Do you see any similarly simple policy changes that the United States could make that would have outsized effects on improving things for the bottom billion?

My main concern at the moment is to puncture this food price crisis. It’s serious because the groups that are getting hit hardest are the urban poor. If we run with these high food prices, say, for another five years, which is the sort of thing people are talking about, we’ll have a whole vintage of young Africans that are permanently impaired. So it’s a vital matter to get food prices back down quickly. America holds the key to that.

The key is in the Farm Bill? Or food-aid policy?

They key is in biofuels. The United States is burning 30 percent of its grain. It uses ten units of energy to produce eleven with biofuels. So you only get one additional unit for ten being put in. But you put a subsidy on all the eleven units that are produced. So it’s an absolute gift horse for the agricultural lobby, which is of course why it’s there. Europe has an equivalent folly, which is the ban on genetically modified crops. In Europe, I’m advocating lifting that ban.

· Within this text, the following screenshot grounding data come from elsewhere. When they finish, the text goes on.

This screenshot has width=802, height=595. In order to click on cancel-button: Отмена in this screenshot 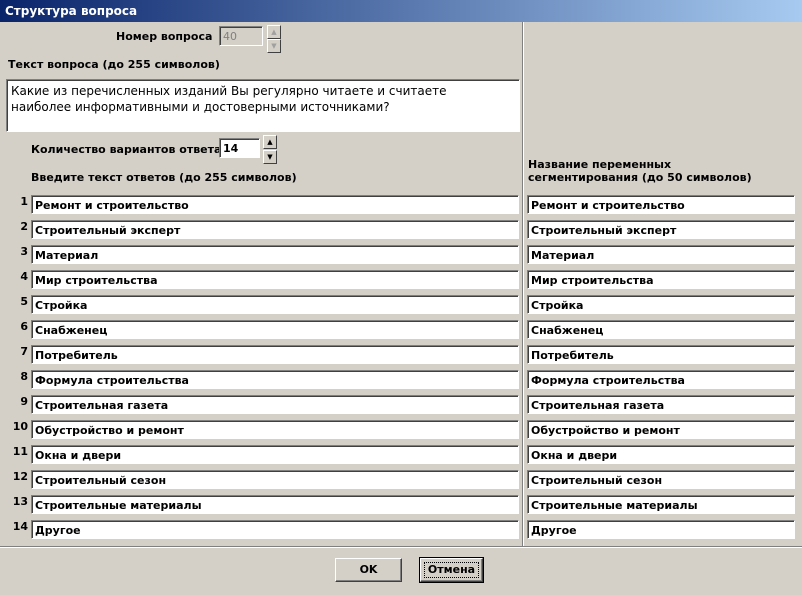, I will do `click(452, 570)`.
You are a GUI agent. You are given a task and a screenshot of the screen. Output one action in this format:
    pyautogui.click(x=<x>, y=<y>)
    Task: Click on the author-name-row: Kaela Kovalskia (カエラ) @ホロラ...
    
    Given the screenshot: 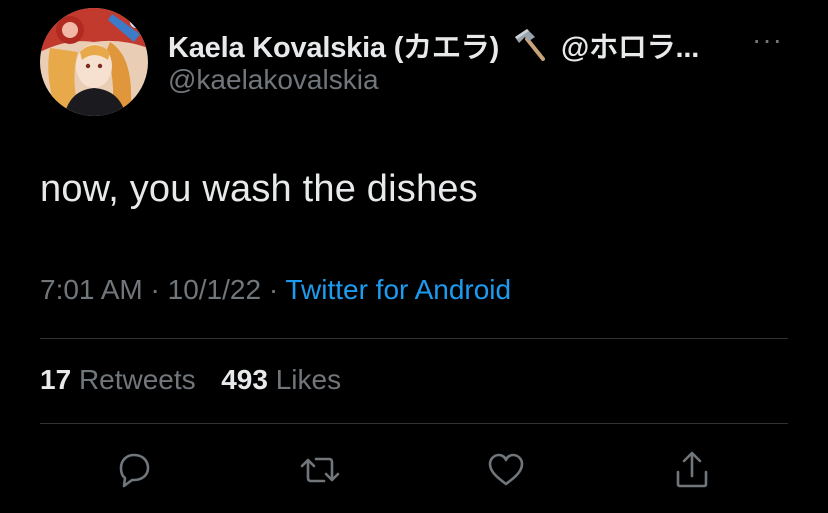 What is the action you would take?
    pyautogui.click(x=434, y=45)
    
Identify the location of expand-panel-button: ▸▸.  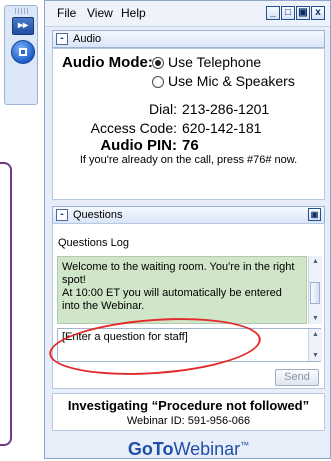
(23, 26).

In fact, Europe very much wants the United States to lift the biofuels subsidy. And the United States very much want Europe to lift the ban on GM. And so it seems to me there’s a win-win deal here. Not only would Europe and America win in themselves, but between them, they’d make a great contribution to resolving the food crisis for Africa, because the elimination of the biofuels subsidy would puncture the present bubble. And lifting the ban on GM would change the rate of growth of agricultural productivity.